Of the hundreds of new varieties for 2015, what has caught your eye? At a minimum, book trial quantities of a few introductions that excite you and fit your product mix. Today’s new variety could be tomorrow’s blockbuster, as we saw with Syngenta Flowers’ Calliope geranium several years ago. Consumers often enjoy discovering something new and different at the garden center and show their appreciation by becoming (or remaining) loyal customers.

3. Fill In The Blanks

Next, consider potential gaps in your product mix. What might be missing? Fruits, vegetables and herbs are hot right now. Be sure these categories are represented in your programs. Think, also, about using them as season extenders. Fall-fruiting items such as late-season raspberries are interesting additions to the home garden; interest in kale is fairly widespread. Cool-season vegetables can work well for both early spring and fall harvests.

In addition to adding new product categories, look for gaps in your existing programs. Is there room to broaden your offer? Take phlox as an example: P. subulata, P. divaricate and P. paniculata all flower at different times, extending your sales window and staggering color peaks in the home perennial garden. The same is true for varieties of iris and peony. Interest peaks when an item is in bloom; be ready with an offering that covers varying bloom times so you’re armed with color whenever the surge hits.

4. Consider The Combos

Now is also the ideal time to plan your mixed containers. If you develop your own custom combo recipes, try mixing perennials and annuals together. Consumers can enjoy the combination during the spring and summer months, then transplant perennial components into the landscape in the fall — some extra bang for their buck.
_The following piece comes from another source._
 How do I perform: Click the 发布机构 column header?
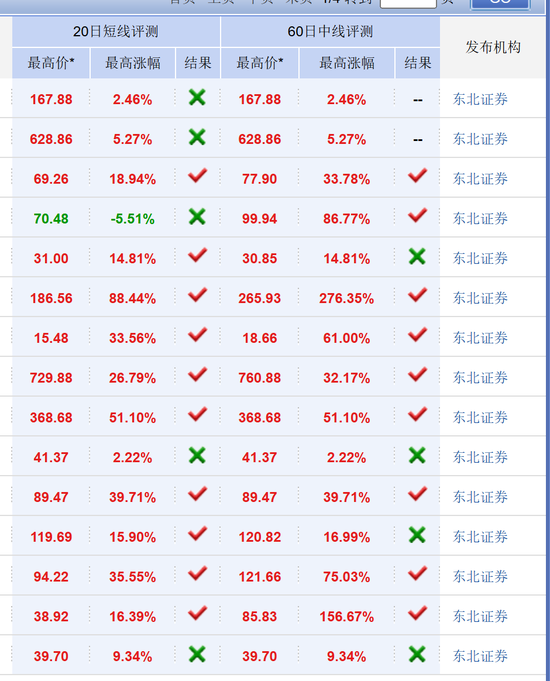493,47
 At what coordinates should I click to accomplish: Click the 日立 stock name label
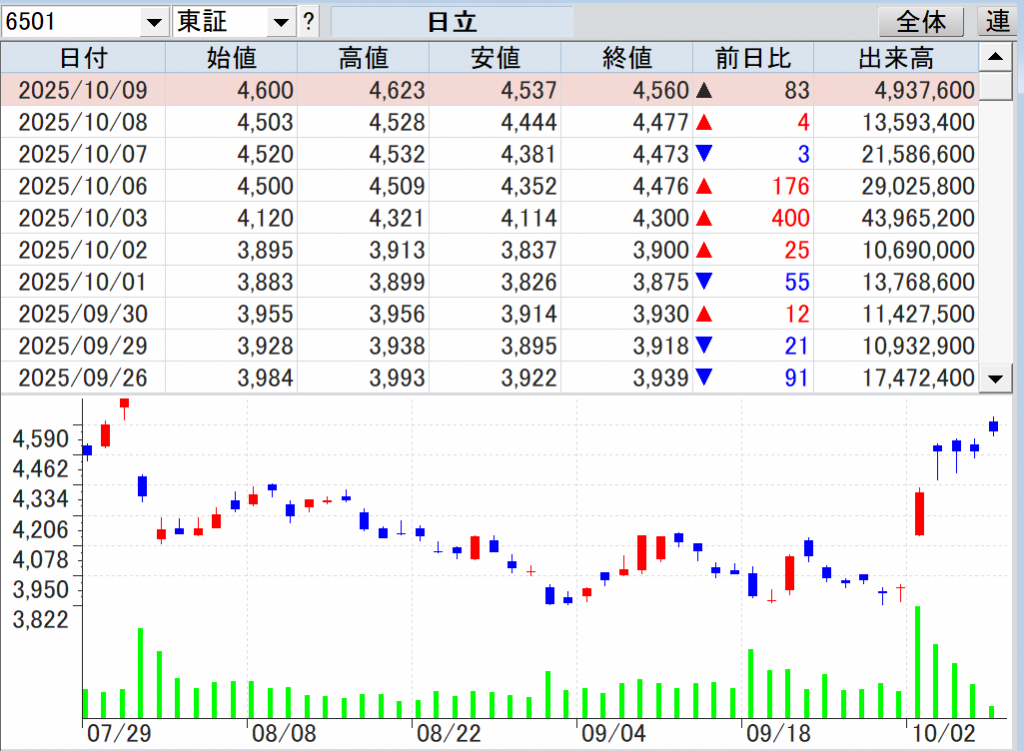click(452, 22)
Some varieties of miscanthus, such as ‘Morning Light,’ are well-suited as vertical elements and help keep combos looking great into autumn.

If you use designer mix programs, take full advantage of the ease and efficiency these programs provide. Again, you’ll want to consider what’s working for you now — and what, among the many new mixes for 2015, might captivate your customers. Do they prefer the upscale look of monochromatic mixes? Consider Kwik Kombos The Red Carpet Mix or new Confetti Garden Glossy Grape. Is your sell-through better with bright, high-contrast designs? In that case, try Confetti Garden Waterbury or Kwik Kombos Sour Patch Mix, both new for 2015.

5. Book Now, Beat The Rush

Connect early with your broker sales representative to work through your needs and wants for 2015. Booking early is your best bet to stock up on the basics and secure a spot near the front of the line for limited-availability items, particularly new varieties. It’s also prime time to boost your profit margins by way of early order discounts (EODs). Your broker sales rep is a terrific resource for program development and variety selection, as well, look to him or her for advice on what’s hot and what’s not.